SVL: Spike-based Vision-Language Pretraining for Efficient 3D Open-World Understanding: SVL injects open-world understanding into Spiking Neural Networks (SNNs) via "3D-Image-Text" tri-modal contrastive pre-training. By "reparameterizing" the text encoder into a set of classification weights, the inference stage becomes entirely free of the text tower, remaining purely spike-driven. It achieves 85.4% zero-shot classification on ModelNet40 while consuming only 0.5%–11% of the energy of equivalent ANN methods.
The Structural Origin of Attention Sink: Variance Discrepancy, Super Neurons, and Dimension Disparity: This paper reveals the structural root of "attention sinking to the first token" in LLMs: the lack of value aggregation for the first token under causal masking leads to variance discrepancy, which is selectively amplified by super neurons in the FFN to form extreme dimensional disparity, eventually locking QK projections to force attention sinks. Based on this, head-wise RMSNorm is proposed to suppress sinks from the root during the pre-training stage.

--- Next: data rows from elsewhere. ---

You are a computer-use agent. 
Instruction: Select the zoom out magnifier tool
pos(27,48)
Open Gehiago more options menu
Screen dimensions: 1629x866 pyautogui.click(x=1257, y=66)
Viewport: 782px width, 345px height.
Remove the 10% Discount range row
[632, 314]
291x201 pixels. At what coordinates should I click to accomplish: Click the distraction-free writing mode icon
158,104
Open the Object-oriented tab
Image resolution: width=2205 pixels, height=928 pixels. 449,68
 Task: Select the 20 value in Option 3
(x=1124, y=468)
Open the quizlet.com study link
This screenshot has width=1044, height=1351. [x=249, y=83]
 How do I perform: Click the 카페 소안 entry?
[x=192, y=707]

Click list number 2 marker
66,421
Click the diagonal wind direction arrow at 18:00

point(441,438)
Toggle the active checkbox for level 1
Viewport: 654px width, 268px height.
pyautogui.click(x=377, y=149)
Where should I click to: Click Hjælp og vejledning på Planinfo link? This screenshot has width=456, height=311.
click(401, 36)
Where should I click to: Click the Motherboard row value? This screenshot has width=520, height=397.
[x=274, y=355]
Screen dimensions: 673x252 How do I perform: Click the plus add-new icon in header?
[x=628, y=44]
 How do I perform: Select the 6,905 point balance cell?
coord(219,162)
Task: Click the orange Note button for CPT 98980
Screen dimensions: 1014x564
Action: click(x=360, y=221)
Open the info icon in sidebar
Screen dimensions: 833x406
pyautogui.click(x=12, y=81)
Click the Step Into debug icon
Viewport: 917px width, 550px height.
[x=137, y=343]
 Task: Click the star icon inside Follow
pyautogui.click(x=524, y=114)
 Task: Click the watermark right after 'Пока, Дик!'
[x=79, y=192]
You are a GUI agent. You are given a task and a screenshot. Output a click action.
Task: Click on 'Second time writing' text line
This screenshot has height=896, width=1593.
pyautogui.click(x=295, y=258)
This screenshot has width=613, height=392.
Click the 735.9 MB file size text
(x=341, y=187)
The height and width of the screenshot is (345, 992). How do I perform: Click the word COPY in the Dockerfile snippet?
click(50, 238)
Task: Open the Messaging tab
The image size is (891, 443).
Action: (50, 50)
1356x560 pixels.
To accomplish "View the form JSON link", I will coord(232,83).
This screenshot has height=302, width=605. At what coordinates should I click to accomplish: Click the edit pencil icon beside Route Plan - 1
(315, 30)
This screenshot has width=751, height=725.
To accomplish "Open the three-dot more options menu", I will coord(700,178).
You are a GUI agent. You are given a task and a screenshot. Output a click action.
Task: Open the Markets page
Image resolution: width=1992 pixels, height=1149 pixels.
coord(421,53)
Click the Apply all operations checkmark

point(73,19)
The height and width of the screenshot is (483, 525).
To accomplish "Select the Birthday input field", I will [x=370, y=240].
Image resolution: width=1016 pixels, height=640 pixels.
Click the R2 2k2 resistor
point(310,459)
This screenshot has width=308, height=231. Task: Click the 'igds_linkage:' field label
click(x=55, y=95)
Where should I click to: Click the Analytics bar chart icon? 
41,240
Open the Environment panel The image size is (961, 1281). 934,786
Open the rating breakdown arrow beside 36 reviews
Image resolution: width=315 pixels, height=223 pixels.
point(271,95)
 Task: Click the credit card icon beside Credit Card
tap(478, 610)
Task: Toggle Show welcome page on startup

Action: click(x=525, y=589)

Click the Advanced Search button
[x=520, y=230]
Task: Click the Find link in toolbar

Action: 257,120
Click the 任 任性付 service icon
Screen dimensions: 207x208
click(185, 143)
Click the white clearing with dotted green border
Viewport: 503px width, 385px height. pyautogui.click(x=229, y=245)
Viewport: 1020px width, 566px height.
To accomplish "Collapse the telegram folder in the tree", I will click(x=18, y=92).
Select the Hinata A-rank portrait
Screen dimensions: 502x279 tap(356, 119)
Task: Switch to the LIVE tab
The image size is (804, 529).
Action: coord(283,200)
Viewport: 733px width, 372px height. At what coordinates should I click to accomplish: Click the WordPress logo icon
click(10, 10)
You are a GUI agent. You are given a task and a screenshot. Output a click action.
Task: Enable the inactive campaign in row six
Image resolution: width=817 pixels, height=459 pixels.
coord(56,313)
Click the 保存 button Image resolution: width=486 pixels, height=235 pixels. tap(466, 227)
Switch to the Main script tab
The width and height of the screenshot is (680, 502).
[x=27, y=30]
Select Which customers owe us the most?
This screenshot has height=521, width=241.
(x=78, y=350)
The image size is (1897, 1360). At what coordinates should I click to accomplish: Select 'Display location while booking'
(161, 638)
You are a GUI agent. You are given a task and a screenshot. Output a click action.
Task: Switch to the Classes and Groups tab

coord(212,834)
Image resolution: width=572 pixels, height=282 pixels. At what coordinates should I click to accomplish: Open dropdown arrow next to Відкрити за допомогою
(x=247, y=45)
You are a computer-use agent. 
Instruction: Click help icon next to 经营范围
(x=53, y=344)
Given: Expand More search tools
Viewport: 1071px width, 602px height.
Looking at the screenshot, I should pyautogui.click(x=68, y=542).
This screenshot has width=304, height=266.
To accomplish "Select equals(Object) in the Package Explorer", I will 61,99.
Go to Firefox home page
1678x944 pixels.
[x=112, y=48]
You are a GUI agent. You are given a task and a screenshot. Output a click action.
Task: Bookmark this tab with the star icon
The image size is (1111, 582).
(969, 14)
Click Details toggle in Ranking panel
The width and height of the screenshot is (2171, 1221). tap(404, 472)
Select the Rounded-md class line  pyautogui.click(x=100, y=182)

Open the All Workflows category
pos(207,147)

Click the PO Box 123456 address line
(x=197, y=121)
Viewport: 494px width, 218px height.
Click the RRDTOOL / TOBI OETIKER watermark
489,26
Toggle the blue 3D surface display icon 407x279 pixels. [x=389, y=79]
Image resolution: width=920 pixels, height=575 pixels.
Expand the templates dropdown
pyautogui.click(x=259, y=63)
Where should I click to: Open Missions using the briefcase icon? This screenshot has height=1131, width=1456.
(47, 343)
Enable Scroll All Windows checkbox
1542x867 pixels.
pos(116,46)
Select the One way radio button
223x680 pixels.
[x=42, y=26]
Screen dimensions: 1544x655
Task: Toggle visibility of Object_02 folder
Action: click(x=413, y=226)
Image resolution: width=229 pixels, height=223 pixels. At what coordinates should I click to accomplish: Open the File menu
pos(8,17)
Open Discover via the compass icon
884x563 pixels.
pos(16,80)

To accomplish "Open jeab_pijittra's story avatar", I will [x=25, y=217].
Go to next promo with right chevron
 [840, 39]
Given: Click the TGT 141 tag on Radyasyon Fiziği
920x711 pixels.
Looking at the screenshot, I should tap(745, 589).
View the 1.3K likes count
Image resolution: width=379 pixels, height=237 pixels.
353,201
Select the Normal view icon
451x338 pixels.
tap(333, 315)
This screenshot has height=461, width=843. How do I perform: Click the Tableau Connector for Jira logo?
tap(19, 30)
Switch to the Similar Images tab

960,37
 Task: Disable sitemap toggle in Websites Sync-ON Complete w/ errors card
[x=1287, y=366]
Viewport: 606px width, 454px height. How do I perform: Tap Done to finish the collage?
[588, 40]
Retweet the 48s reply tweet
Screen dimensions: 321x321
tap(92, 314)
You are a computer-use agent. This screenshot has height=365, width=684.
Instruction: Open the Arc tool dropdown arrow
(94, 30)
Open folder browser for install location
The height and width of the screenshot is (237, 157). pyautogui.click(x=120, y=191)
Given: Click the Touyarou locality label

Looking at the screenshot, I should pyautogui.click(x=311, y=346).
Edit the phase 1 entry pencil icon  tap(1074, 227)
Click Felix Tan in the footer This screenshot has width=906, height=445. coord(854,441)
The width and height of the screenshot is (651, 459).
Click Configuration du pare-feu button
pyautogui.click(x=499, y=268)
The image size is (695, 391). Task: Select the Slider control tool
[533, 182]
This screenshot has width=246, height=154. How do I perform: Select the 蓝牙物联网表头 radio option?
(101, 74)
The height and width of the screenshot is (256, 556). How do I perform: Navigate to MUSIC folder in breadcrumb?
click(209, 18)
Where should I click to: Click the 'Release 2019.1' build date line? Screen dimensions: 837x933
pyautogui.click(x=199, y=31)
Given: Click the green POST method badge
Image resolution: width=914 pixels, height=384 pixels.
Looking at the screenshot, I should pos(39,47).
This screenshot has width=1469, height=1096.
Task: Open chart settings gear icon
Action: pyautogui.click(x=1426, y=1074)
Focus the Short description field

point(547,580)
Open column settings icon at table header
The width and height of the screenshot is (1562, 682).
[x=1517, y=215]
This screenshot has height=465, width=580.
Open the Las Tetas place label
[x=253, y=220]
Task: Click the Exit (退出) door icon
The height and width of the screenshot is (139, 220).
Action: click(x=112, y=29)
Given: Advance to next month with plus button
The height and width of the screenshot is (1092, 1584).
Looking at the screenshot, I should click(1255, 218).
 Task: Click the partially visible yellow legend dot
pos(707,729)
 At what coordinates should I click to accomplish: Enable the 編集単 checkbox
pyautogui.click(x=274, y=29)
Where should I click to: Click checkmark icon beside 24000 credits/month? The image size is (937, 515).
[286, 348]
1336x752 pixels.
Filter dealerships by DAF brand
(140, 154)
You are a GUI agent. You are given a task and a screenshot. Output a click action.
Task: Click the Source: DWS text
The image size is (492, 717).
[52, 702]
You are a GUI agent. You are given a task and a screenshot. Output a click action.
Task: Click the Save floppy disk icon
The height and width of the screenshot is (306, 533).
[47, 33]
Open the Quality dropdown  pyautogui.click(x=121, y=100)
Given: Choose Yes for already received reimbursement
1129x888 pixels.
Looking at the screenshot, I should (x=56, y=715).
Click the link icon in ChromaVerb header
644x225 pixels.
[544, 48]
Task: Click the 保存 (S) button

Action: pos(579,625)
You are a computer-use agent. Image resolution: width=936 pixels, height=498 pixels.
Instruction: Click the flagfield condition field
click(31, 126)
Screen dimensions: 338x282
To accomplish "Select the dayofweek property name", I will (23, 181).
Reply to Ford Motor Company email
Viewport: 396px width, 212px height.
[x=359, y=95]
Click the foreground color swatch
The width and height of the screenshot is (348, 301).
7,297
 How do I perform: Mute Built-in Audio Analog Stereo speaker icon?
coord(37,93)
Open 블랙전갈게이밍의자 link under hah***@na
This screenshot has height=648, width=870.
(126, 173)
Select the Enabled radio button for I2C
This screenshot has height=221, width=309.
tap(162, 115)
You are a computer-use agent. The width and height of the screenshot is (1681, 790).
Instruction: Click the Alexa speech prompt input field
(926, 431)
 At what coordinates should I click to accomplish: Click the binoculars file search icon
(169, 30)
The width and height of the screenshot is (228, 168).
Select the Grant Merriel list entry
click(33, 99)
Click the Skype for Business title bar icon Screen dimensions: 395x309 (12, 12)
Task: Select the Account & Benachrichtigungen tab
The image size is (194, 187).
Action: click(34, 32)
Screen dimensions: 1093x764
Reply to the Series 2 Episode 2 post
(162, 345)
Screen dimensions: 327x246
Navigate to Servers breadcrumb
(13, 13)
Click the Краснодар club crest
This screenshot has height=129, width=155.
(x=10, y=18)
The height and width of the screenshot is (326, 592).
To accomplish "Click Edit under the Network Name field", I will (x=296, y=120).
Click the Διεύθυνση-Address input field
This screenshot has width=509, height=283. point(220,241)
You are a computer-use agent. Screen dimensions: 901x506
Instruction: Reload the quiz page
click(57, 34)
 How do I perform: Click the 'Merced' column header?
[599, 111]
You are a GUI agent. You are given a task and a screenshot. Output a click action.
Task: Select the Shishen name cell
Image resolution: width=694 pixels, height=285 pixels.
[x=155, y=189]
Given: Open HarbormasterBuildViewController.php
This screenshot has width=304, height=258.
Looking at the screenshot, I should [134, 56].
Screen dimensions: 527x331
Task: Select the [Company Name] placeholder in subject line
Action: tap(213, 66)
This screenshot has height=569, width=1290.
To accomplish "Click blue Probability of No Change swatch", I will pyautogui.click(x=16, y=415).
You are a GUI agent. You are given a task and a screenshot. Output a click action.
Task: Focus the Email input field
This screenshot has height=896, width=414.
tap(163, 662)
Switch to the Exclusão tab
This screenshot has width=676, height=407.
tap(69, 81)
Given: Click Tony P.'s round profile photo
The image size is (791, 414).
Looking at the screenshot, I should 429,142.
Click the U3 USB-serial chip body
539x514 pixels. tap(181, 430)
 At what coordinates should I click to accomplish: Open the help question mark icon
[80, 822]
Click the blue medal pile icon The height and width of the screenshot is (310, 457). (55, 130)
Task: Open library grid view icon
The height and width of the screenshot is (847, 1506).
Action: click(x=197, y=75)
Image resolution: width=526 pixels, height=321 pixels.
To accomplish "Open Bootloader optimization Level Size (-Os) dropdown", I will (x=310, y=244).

TideGS: Scalable Training of Over One Billion 3D Gaussian Splatting Primitives via Out-of-Core Optimization: TideGS migrates the 3DGS parameter table to an SSD, virtualizing it into "blocks" while utilizing GPU VRAM as a cache for the view-frustum visibility working set. Coupled with a three-stage asynchronous pipeline and trajectory-adaptive differential streaming, it pushes the scale of trainable Gaussians from approximately 11M (native 3DGS) or 105M (CLM) to over 1 billion on a single 24 GB GPU, achieving large-scene reconstruction quality superior to all evaluated single-GPU baselines.
Trust3R: Evidential Uncertainty for Feed-Forward 3D Reconstruction: Trust3R introduces a probabilistic evidential learning framework for feed-forward 3D reconstruction models like MASt3R. By utilizing a Normal-Inverse-Wishart prior to predict a closed-form multivariate Student-t distribution for each 3D point, it replaces heuristic confidence scores. This allows for the output of probabilistically interpretable point-wise uncertainty in a single forward pass, reducing AURC by 25% and AUSE by 41% on ScanNet++.
Zero-Shot 3D Question Answering via Hierarchical View-to-Token Transportation: KeyVT decomposes the process of feeding multi-view images sampled from 3D point clouds into 2D VLMs for 3D QA into a two-level hierarchical workflow: "key view selection" followed by "key token selection." At the view level, it uses camera geometry to partition the scene into spatially continuous sub-scenes and allocates token budgets based on relevance. At the token level, it employs Optimal Transport (OT) to eliminate cross-view redundancy. This training-free method approaches or exceeds the performance of supervised models on ScanQA, SQA3D, and VSI-Bench.